**Work order 1**
In the essay on Christian love, what does the writer say they are still recovering from being?
**Work order 2**
Write out the essay on Christian love from "So now… 20 years" up to and including "from everyone else?", switching "heartbeat" to "pulse".

Provided passage Block Start

In our comfort and certainty obsessed generation, I’ve been thinking a lot about what makes followers of Christ different from the rest of our generally polite and benevolent North American culture. I’ve been asking myself, if someone watched me for a few days would they confidently peg me as a Christ follower?
I grew up in a religious sub-culture that taught me that I would be noted as “Christian” because of what I didn’t participate in. If I didn’t swear, smoke, or drink and tried really hard to act as nice as possible, I would be “letting my little light shine”. The goal seemed to be getting through life, or at least my teen years, as “sinless” as possible. The result? I’m still a recovering Pharisee.
So now… 20 years later what is it that I now think makes a follower of Christ different from other nice, law-abiding citizens? Here it is! Get ready for it!
Love.
Yup…love…that’s it. Strikingly and seemingly not so spiritually profound. To be clear, I’m not talking about a “run of the mill” kind of love. Anyone with a heartbeat can love; and I would surmise that EVERY religion espouses “love” as a hallmark of what they preach and teach in some way. So then…why would I say that love is what separates authentic Christ-followers from everyone else?
Extra-ordinary love produces extra-ordinary love-ers. Even within the limits of my ability to comprehend and describe, extravagant, non-reciprocated and truly unconditional mercy is not the kind of common “love” I’m referring to. Parents love their children, husbands love their wives, people can even “love” their jobs, holidays, coffee and ice-cream. We “love” all of these because of what we receive from them. And while the limits of our common love can be deep and wide (as for our children), at some point, once we stop receiving long enough, we will stop loving. God loves completely different to this; for as long as I draw breath I will never be able to understand why or how. I can only do my best to experience this love and thereby dispense this love. I can only hope that the more I experience it, the more I can live it. The more I try to find words to type to explain or express this love, the less I find myself typing.

Provided passage Block End
Data section Block Start

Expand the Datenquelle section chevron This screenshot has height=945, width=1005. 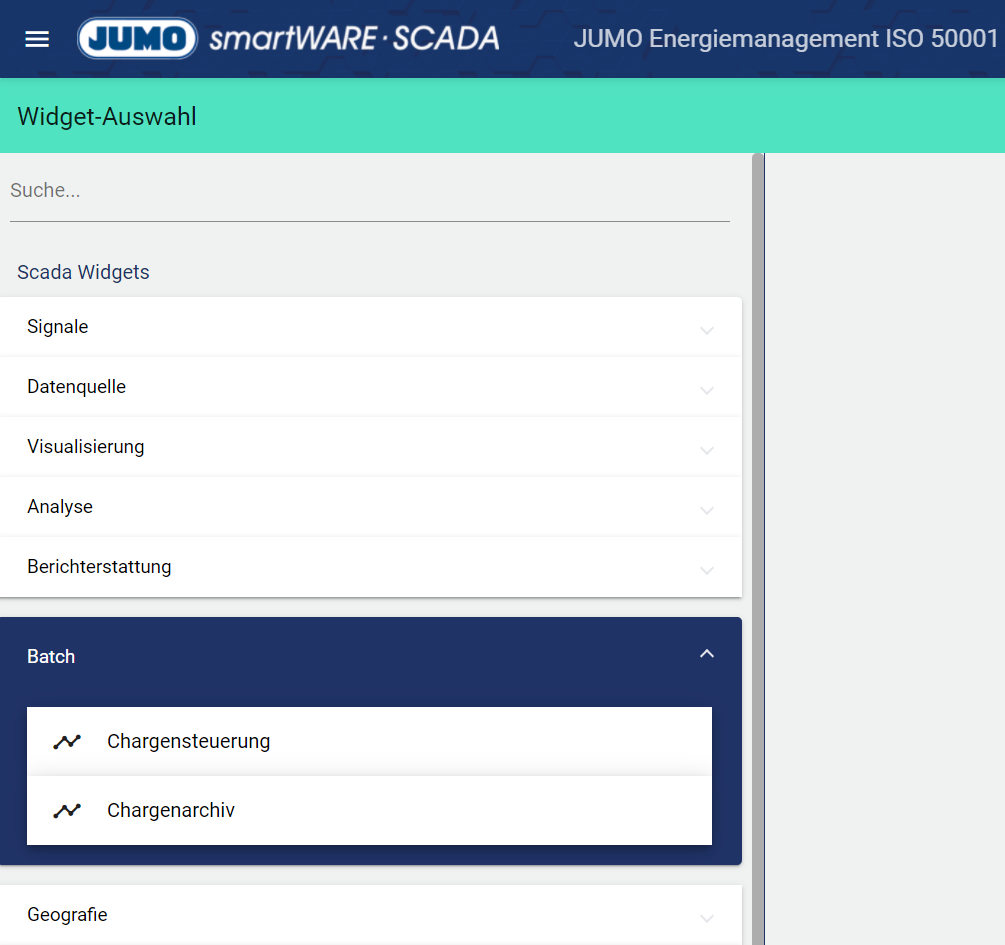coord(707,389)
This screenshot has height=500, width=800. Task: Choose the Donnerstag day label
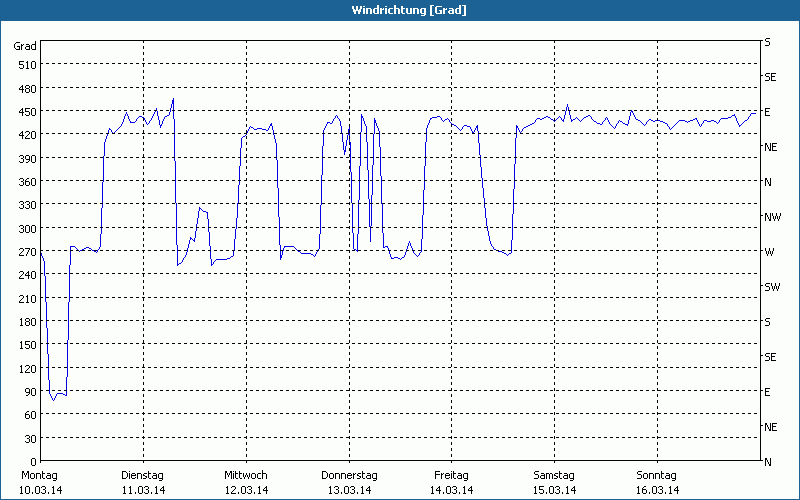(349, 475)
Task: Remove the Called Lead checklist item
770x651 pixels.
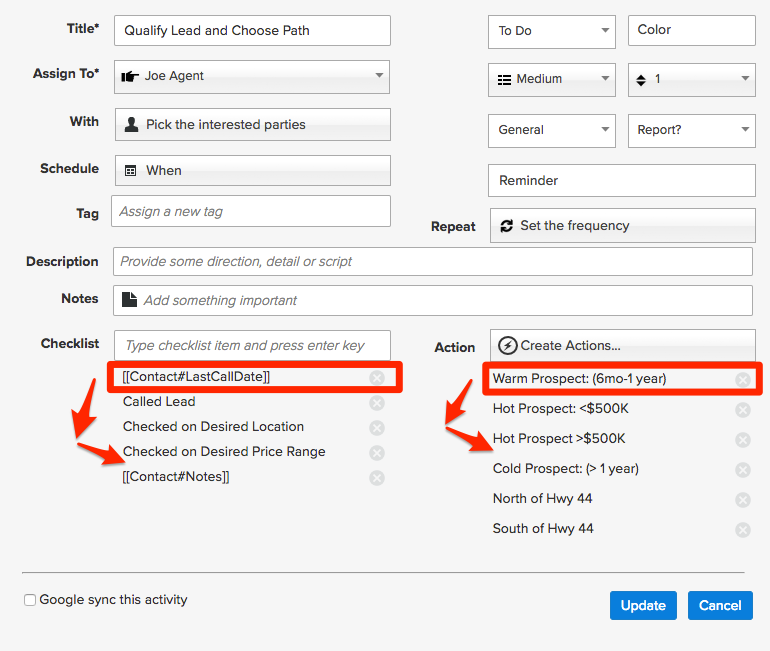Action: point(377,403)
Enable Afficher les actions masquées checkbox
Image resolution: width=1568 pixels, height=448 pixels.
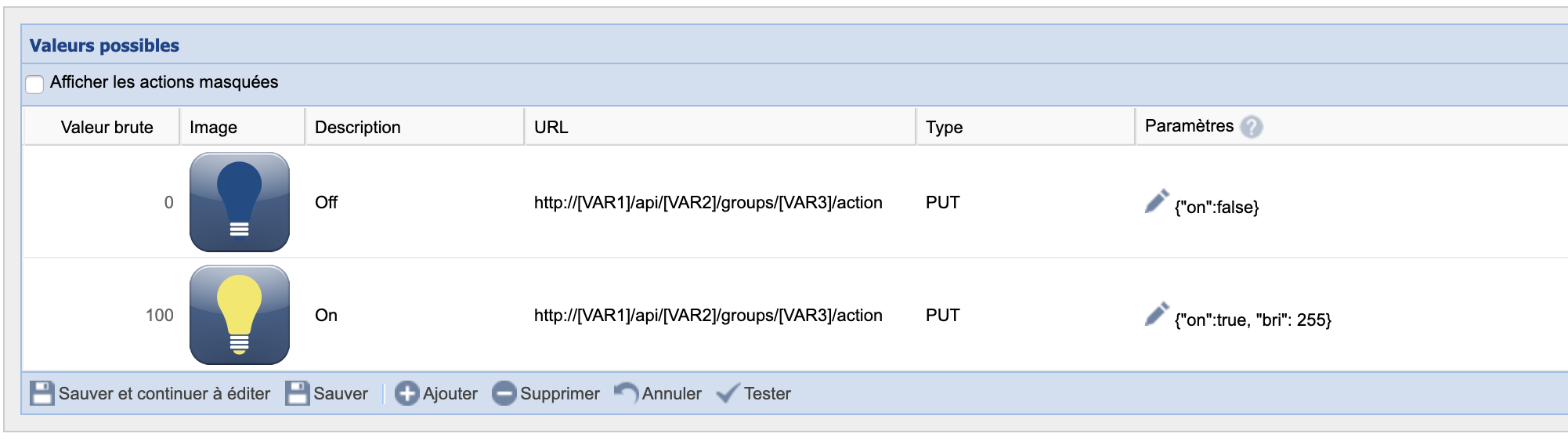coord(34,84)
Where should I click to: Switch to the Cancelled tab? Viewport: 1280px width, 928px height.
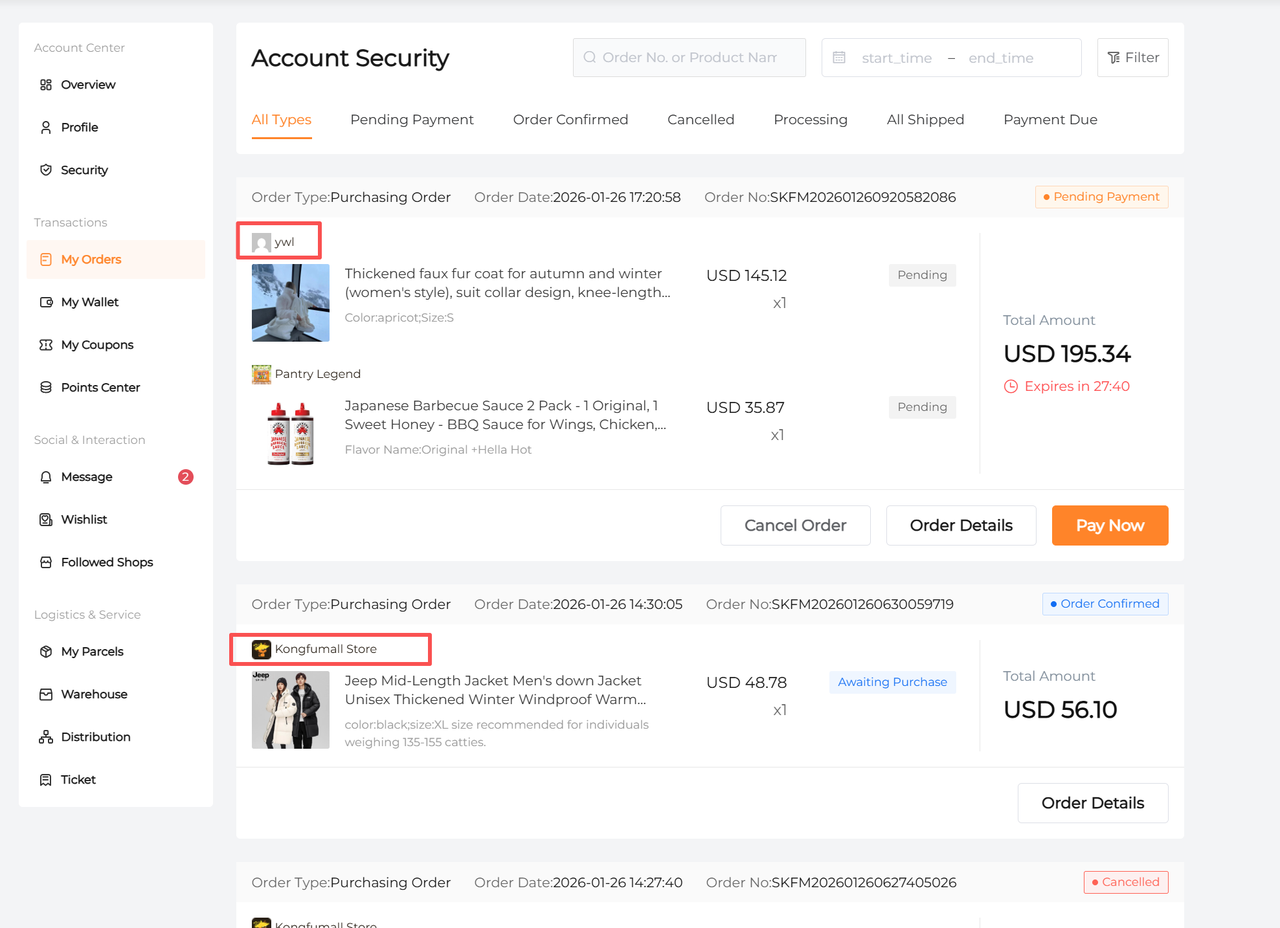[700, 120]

Data section Block End
Data section Block Start

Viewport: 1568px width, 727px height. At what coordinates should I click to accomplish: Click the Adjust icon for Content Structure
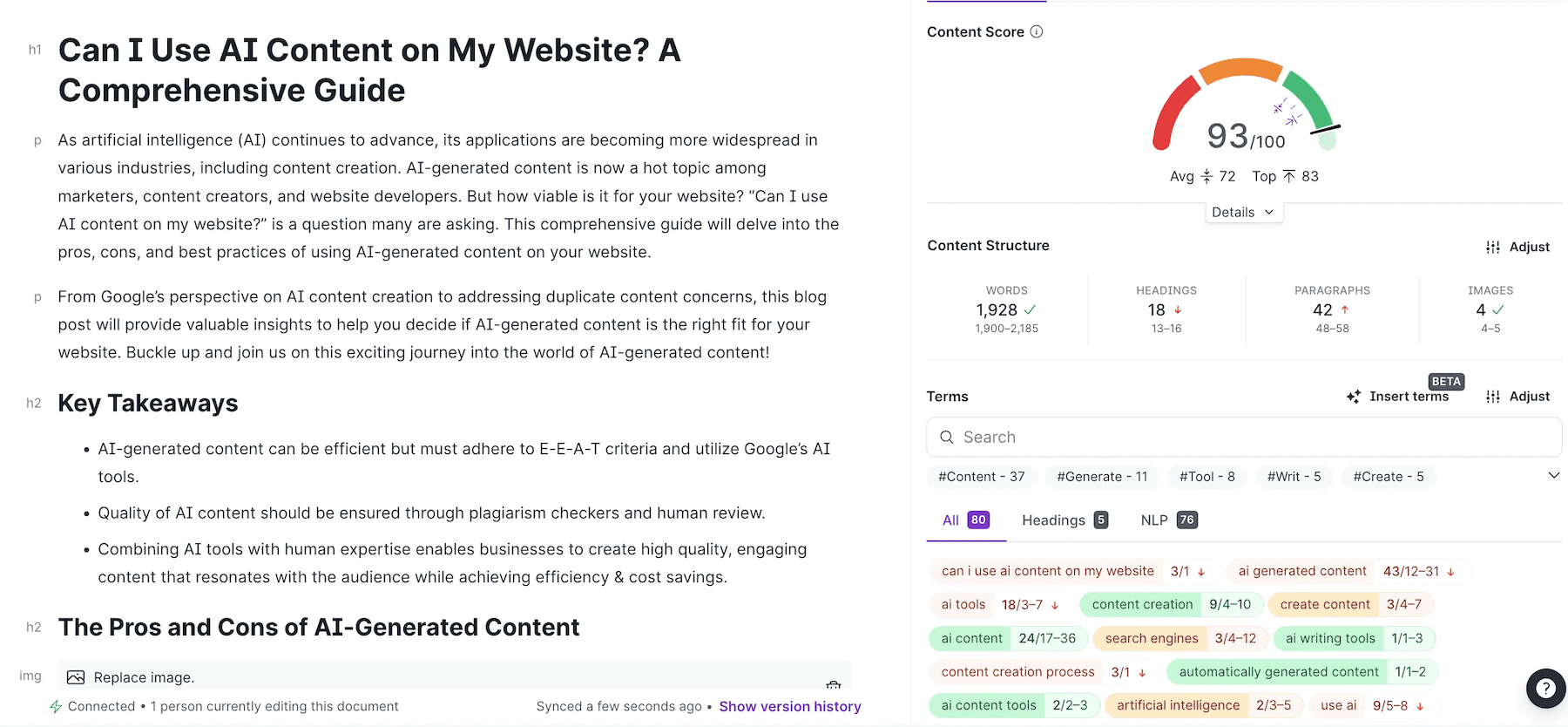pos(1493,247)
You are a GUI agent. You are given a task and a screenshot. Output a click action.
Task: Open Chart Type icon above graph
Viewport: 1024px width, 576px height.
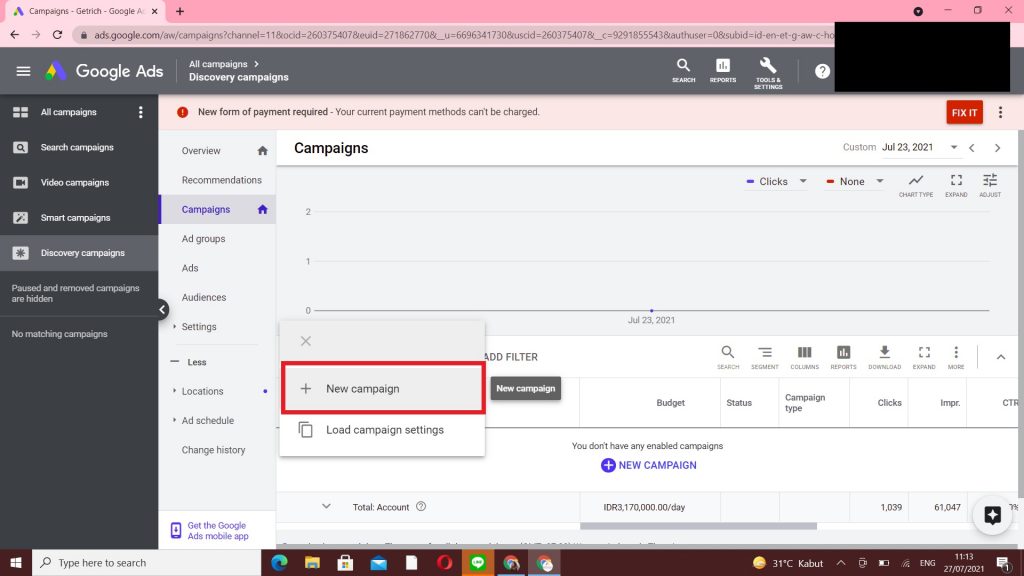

Data section Block End
Data section Block Start

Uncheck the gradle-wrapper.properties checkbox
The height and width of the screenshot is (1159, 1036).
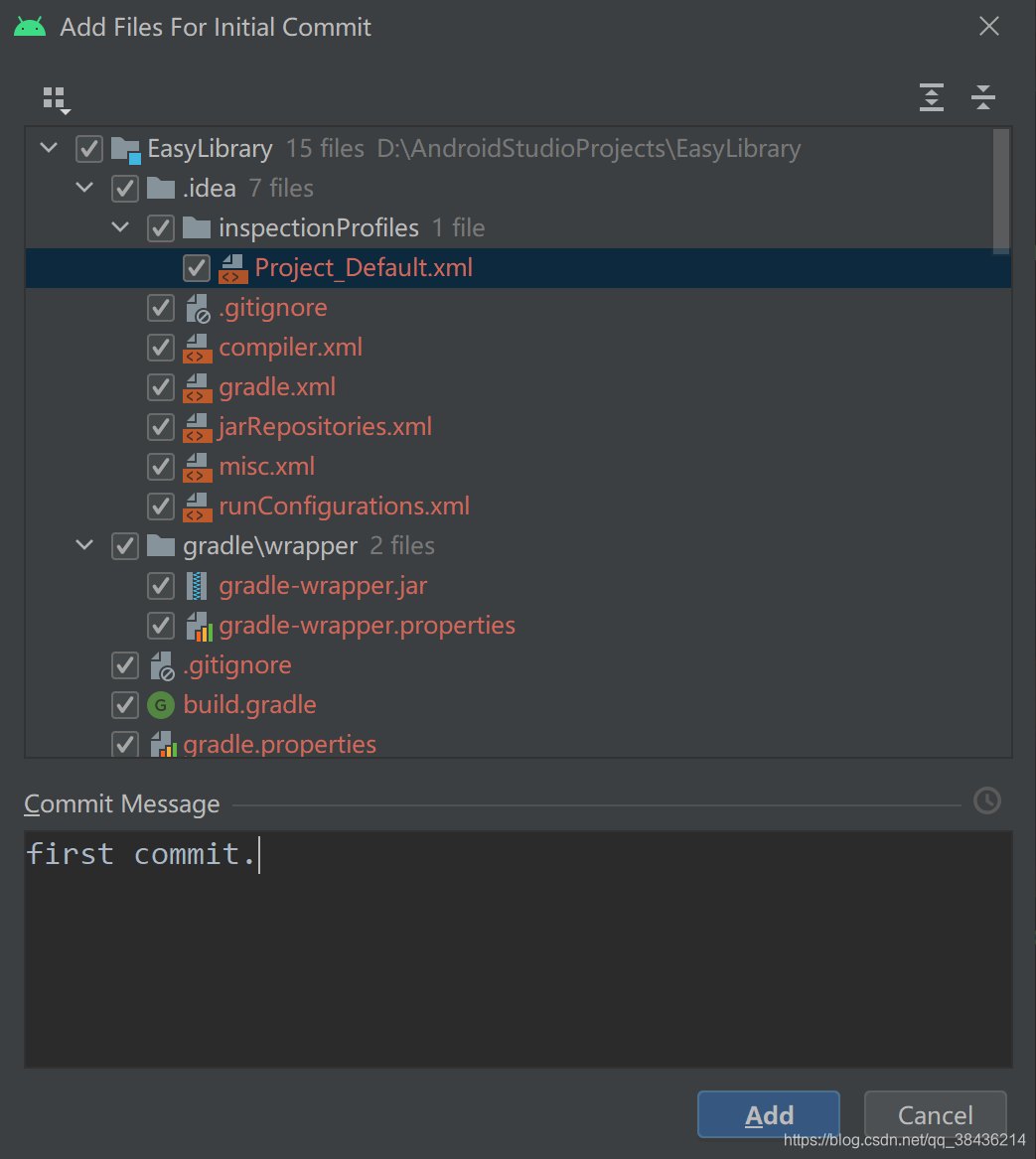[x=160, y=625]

Data section Block End

**Your solution 1**
A Pharisee.

**Your solution 2**
So now… 20 years later what is it that I now think makes a follower of Christ different from other nice, law-abiding citizens? Here it is! Get ready for it!
Love.
Yup…love…that’s it. Strikingly and seemingly not so spiritually profound. To be clear, I’m not talking about a “run of the mill” kind of love. Anyone with a pulse can love; and I would surmise that EVERY religion espouses “love” as a hallmark of what they preach and teach in some way. So then…why would I say that love is what separates authentic Christ-followers from everyone else?